Morocco is a key US partner in Africa, with relations dating back to the Casablanca Conference of 1943. One of the continent's most stable states, the Kingdom is close to Europe, North Africa, and the Sahel, and has well-developed infrastructure and logistics, including modern ports and airports.

US-Morocco military cooperation is well developed. Morocco hosted the first major American base in Africa (Naval Air Station Port Lyautey), which served as an advanced landing ground in World War II, and the continent's largest annual exercise—African Lion—has been held on Moroccan soil for 25 years. Later this year, a joint Centre of Excellence for Peacekeeping is due to open in the Moroccan capital, Rabat, further cementing relations.

Kenitra, in north-western Morocco, has been floated as a possible new home to AFRICOM's new headquarters because this is where the US base was located until 1977, when Washington handed control of its Naval Air Station to the Royal Moroccan Air Force.

Trump's penchant for minerals means that he is paying more attention to Africa than many of his predecessors, seeking trade deals by promising security

US policy in flux 

Yet some wonder whether it will happen, given that plans to move AFRICOM to Morocco have been aired before.
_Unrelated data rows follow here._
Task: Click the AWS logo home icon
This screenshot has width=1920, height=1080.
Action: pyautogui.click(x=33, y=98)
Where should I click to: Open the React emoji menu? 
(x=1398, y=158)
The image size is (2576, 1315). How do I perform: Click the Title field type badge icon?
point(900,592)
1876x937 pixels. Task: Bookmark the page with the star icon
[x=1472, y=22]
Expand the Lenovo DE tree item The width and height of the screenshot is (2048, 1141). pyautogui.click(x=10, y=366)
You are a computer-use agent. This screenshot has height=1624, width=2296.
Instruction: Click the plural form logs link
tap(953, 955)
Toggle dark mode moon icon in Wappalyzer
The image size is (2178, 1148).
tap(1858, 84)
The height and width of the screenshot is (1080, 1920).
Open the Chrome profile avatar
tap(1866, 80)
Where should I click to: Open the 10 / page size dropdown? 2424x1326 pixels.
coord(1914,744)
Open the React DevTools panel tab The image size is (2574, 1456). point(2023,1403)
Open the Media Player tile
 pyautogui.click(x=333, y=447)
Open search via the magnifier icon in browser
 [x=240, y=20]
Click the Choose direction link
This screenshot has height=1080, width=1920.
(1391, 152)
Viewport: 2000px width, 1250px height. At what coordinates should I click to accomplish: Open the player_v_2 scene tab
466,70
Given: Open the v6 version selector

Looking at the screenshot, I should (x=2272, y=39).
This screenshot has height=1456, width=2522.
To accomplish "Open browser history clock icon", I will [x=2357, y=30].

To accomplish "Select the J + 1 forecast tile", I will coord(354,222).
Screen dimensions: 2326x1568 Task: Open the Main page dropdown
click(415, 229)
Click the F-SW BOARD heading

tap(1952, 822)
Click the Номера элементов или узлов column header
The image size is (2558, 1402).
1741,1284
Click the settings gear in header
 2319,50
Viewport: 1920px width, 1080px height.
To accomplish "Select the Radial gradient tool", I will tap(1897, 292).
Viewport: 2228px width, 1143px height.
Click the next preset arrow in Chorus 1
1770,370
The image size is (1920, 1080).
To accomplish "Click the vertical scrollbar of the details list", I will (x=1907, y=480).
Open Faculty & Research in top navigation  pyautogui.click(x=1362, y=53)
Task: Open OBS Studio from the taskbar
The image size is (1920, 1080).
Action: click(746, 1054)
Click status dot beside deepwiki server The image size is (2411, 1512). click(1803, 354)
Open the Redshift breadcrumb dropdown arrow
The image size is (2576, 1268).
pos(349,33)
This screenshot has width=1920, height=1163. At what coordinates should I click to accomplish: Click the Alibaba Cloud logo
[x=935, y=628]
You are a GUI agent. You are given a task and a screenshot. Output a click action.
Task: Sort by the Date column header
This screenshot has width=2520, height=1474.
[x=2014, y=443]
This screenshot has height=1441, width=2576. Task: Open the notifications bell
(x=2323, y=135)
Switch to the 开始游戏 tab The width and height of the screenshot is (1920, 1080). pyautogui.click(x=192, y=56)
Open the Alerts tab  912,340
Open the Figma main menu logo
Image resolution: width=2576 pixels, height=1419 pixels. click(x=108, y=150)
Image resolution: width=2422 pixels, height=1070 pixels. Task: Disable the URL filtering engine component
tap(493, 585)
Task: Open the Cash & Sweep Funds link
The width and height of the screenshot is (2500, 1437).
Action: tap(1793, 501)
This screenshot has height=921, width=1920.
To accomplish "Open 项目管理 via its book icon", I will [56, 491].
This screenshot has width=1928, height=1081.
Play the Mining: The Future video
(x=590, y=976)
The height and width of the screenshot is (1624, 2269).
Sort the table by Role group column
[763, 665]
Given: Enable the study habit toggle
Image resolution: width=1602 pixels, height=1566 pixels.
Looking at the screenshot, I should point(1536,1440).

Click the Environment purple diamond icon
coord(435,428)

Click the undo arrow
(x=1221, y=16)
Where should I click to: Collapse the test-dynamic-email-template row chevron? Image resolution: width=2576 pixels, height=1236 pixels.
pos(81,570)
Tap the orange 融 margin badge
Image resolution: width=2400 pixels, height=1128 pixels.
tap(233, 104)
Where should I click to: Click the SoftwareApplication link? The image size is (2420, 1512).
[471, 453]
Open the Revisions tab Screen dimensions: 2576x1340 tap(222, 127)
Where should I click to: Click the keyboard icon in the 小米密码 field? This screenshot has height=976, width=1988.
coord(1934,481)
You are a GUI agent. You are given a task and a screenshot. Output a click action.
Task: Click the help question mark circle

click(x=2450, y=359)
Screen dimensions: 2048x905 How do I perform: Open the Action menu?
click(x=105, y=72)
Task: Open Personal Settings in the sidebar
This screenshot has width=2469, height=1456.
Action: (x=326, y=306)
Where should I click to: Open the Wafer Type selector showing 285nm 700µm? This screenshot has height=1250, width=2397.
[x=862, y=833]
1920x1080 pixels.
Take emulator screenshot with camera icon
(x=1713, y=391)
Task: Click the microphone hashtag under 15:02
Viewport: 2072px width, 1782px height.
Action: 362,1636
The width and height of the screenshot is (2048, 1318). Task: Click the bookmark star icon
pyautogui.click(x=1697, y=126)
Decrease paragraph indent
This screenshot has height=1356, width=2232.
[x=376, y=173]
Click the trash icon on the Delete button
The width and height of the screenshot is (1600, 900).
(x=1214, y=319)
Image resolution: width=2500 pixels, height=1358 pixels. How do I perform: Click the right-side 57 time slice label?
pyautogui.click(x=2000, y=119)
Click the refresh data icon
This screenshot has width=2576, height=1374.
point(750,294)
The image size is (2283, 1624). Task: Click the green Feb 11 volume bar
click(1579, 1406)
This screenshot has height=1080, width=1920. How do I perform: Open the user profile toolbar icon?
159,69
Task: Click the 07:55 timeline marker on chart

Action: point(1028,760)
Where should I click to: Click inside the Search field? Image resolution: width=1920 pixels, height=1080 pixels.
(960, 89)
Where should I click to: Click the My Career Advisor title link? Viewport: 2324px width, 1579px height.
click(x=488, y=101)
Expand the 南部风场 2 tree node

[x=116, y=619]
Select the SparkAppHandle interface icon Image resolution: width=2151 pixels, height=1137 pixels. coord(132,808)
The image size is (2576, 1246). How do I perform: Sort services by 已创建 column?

While many see sense in the move, a combination of logistical, budgetary, and political constraints makes a full relocation to Morocco unlikely in the short term, especially given that Washington's Africa strategy is still evolving.

As things stand, the 'step-by-step intensification' strategy seems the most optimal, combining a strategic centre in Europe with a robust forward element in Morocco. This minimises costs and political risk while enhancing operational flexibility and preserving transatlantic ties and NATO integration. It also effectively balances the growing focus on Africa with real improvements in operational efficiency on the continent, considering regional polarisation and the negative reactions from Algeria and parts of the African Union.

The revamped AFRICOM can implement a comprehensive range of initiatives, but it needs transparent mandates, clear deployment parameters, and expanded humanitarian and civil components. This is where partners can help, not least in assessing the risks involved with the continent's various conflicts, while AFRICOM focuses on the establishment of rapid deployment headquarters and operational groups, permanent training facilities, and improved communication, cybersecurity, medical evacuation, and maritime logistics.

Another vital aspect of the strategy is addressing interoperability issues, such as by developing standards, facilitating data exchange, and conducting joint planning with African and European partners. None of this can be done quickly. Will the investment be made? During this transitional period, the answers will emerge, as will US strategy in Africa.